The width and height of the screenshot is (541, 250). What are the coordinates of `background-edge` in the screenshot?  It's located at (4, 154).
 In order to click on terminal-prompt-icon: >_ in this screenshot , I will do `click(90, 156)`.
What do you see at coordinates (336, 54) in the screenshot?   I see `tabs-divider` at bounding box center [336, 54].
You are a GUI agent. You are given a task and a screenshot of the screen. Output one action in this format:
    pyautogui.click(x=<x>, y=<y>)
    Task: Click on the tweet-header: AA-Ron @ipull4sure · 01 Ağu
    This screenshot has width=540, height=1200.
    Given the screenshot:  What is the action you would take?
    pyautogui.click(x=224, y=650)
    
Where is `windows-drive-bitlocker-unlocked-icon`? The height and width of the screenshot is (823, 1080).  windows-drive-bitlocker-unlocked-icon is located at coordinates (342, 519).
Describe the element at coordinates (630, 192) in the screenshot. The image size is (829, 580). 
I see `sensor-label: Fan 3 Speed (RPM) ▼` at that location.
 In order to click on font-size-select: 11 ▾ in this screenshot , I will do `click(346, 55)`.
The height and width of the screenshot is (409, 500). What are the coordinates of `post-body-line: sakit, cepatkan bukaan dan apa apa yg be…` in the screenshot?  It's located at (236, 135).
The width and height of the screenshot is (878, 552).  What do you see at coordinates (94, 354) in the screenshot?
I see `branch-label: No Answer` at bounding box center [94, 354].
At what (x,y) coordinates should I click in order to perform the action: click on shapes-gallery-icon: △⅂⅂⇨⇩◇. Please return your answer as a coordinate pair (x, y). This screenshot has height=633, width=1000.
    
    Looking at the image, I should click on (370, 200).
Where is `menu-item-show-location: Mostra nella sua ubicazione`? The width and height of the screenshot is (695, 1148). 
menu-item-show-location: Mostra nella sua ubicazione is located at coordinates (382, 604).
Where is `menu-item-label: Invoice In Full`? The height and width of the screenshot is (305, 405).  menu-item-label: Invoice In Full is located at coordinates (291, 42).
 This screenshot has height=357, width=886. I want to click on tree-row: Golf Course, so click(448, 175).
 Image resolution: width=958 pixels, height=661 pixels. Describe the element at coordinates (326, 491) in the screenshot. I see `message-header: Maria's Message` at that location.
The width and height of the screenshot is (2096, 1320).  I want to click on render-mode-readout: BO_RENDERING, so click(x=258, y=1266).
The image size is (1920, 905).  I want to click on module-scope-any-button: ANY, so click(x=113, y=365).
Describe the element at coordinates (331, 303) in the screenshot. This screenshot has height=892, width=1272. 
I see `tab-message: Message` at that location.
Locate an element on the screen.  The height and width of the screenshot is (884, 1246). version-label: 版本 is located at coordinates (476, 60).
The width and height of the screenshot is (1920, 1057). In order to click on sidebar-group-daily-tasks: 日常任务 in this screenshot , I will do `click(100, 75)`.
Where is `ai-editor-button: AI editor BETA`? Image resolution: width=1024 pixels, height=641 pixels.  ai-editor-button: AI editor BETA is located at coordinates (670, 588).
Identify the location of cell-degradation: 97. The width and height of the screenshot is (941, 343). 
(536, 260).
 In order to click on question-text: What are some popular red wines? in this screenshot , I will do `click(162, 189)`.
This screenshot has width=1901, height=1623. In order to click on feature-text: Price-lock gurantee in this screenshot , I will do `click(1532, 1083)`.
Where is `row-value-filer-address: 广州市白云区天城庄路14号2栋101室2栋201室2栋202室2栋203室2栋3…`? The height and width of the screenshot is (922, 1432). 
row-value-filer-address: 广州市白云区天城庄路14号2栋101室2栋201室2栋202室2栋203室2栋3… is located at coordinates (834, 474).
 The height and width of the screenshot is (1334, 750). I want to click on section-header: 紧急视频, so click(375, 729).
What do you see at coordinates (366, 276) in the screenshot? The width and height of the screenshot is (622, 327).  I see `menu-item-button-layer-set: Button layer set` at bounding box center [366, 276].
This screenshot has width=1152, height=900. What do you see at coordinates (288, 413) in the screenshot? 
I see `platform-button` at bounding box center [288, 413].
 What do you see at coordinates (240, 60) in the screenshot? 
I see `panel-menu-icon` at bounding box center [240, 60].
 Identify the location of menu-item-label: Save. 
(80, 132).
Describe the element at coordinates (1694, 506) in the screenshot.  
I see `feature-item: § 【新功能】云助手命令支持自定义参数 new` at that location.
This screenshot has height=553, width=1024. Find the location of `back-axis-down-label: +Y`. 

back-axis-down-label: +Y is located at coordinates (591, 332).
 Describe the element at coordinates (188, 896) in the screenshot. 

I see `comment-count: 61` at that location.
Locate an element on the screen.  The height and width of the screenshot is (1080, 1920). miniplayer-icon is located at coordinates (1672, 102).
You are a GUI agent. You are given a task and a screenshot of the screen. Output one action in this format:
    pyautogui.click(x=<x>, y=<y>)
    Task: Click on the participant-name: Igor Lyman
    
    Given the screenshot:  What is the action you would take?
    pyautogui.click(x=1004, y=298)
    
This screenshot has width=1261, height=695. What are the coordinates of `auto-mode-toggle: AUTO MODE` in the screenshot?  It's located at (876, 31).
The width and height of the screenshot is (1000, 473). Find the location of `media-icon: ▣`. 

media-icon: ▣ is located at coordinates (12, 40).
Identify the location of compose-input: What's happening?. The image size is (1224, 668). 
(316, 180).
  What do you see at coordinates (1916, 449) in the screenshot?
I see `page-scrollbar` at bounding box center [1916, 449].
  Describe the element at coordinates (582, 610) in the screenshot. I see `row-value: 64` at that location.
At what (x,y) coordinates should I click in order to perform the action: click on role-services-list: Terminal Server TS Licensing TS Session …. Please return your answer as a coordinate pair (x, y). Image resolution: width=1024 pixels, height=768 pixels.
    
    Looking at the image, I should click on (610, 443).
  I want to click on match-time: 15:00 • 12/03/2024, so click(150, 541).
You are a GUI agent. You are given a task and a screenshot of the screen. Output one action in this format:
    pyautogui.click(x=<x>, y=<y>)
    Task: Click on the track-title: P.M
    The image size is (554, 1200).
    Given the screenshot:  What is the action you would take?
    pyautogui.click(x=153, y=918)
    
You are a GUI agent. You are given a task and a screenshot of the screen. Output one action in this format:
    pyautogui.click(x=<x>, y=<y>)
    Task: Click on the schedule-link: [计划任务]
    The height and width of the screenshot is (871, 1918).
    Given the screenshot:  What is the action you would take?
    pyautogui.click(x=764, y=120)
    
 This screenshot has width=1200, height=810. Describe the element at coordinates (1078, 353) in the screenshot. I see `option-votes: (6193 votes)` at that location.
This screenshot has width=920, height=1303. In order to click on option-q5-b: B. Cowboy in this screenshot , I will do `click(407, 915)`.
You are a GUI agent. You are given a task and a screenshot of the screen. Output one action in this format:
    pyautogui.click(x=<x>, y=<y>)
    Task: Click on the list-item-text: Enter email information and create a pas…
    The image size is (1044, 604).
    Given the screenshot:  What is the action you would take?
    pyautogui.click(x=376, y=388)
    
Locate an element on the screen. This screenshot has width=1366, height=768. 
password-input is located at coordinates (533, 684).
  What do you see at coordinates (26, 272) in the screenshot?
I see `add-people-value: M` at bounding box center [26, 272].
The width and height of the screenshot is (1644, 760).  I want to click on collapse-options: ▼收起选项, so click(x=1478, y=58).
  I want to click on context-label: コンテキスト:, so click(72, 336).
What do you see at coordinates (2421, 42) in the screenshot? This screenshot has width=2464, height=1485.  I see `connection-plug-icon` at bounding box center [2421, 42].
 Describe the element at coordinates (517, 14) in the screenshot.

........

What the exercise asks: Revise the material starting at its beginning and ending at the line containing "What do you see at coordinates (336, 54)", replacing "coordinates" with "position" and keeping everything else unchanged.

Response to the task:
The width and height of the screenshot is (541, 250). What are the position of `background-edge` in the screenshot?  It's located at (4, 154).
 In order to click on terminal-prompt-icon: >_ in this screenshot , I will do `click(90, 156)`.
What do you see at position (336, 54) in the screenshot?   I see `tabs-divider` at bounding box center [336, 54].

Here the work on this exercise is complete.